Evlendikten sonra, hiç gitmedim. Kardeşim de öyle. Okuyan kardeşim de zaten dört senedir teyzemde kalıyor. Bir iki sefer babamla bize geldiler, hiç yüz vermedim. Babam da üzüldü ama ne yapayım içimden gelmiyor. Eşim de uzatma artık diyor. Fakat nasıl affedeceğim bilmiyorum..”
Uzunca dile getirilen dram içinde dramı özetlemek zorunda kalıyoruz. Yaşanan zorluk üzerine yeni bir problem ile yola devam etmek zorunda kalan için elbette anlatılacak acı çoktur.

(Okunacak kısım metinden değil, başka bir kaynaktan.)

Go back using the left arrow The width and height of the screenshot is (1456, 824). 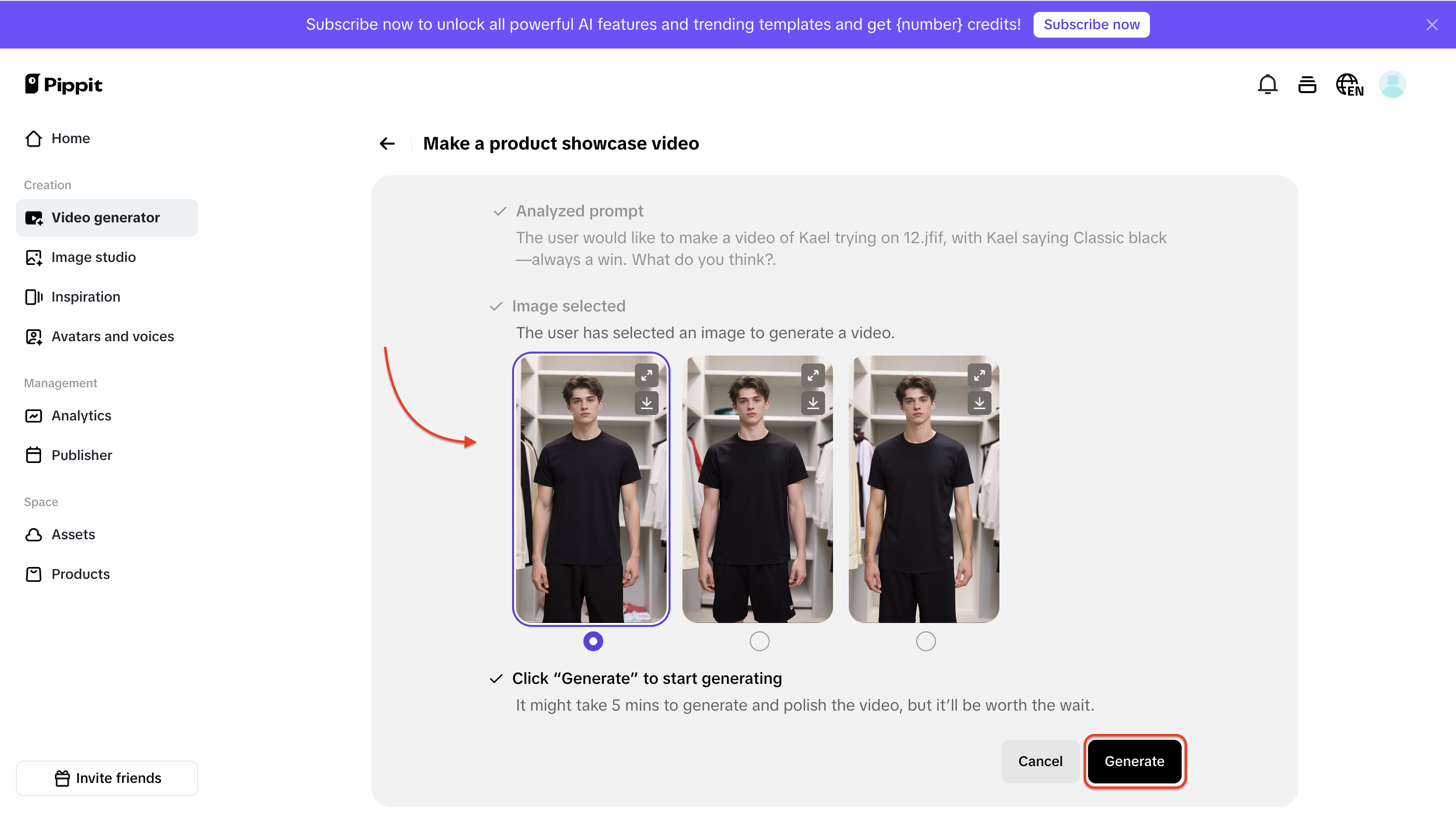387,144
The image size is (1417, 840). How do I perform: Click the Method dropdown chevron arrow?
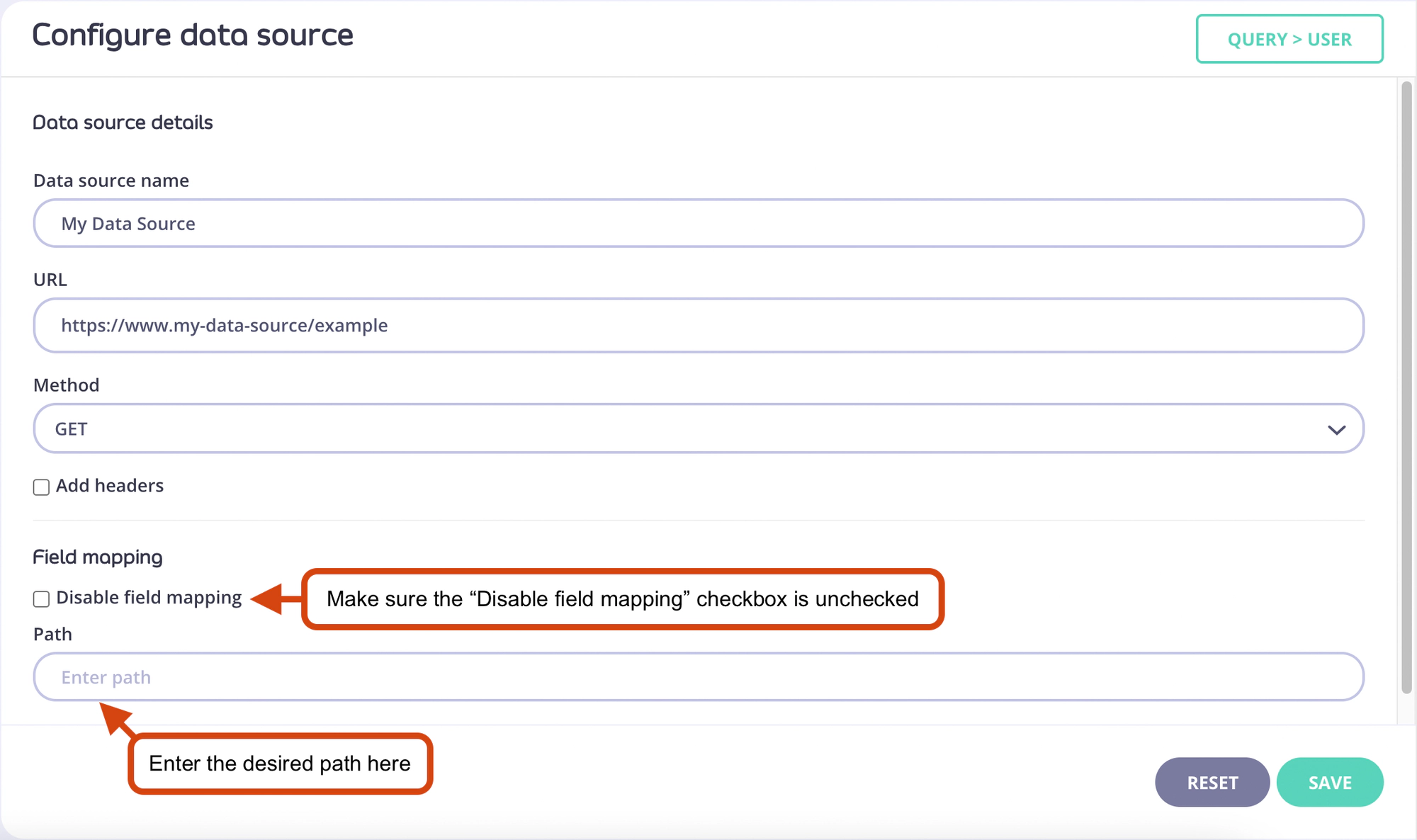click(x=1336, y=429)
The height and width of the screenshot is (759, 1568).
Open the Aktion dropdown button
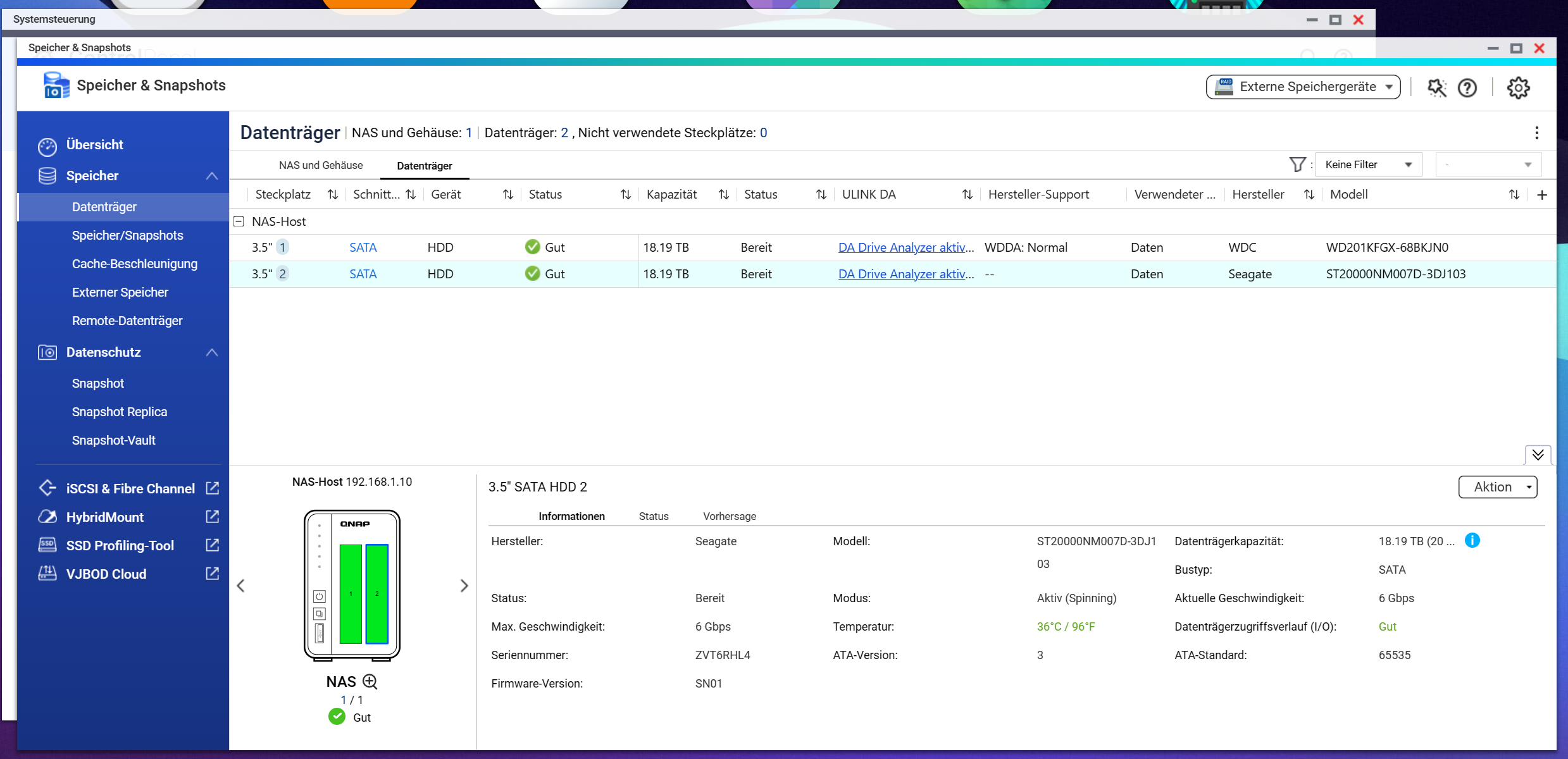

Evvela şunu belirtmekte fayda var. İlk eşin ölümü üzerine evlenilen ikinci kadının aslında bu tür misallerle hep olumsuzluğu ön plana çıkartılarak adeta günah keçisi ilan edilip, negatif bir nosyonla “üvey” diye nitelenmesi çok hakkaniyetli değildir. O üvey denilen annelerin çoğu, önceki kadından olan çocuklara, yer yer kendi çocuklarından bile daha hassas davranır ki, öksüzlük hissetmesinler, boynu bükük kalmasınlar.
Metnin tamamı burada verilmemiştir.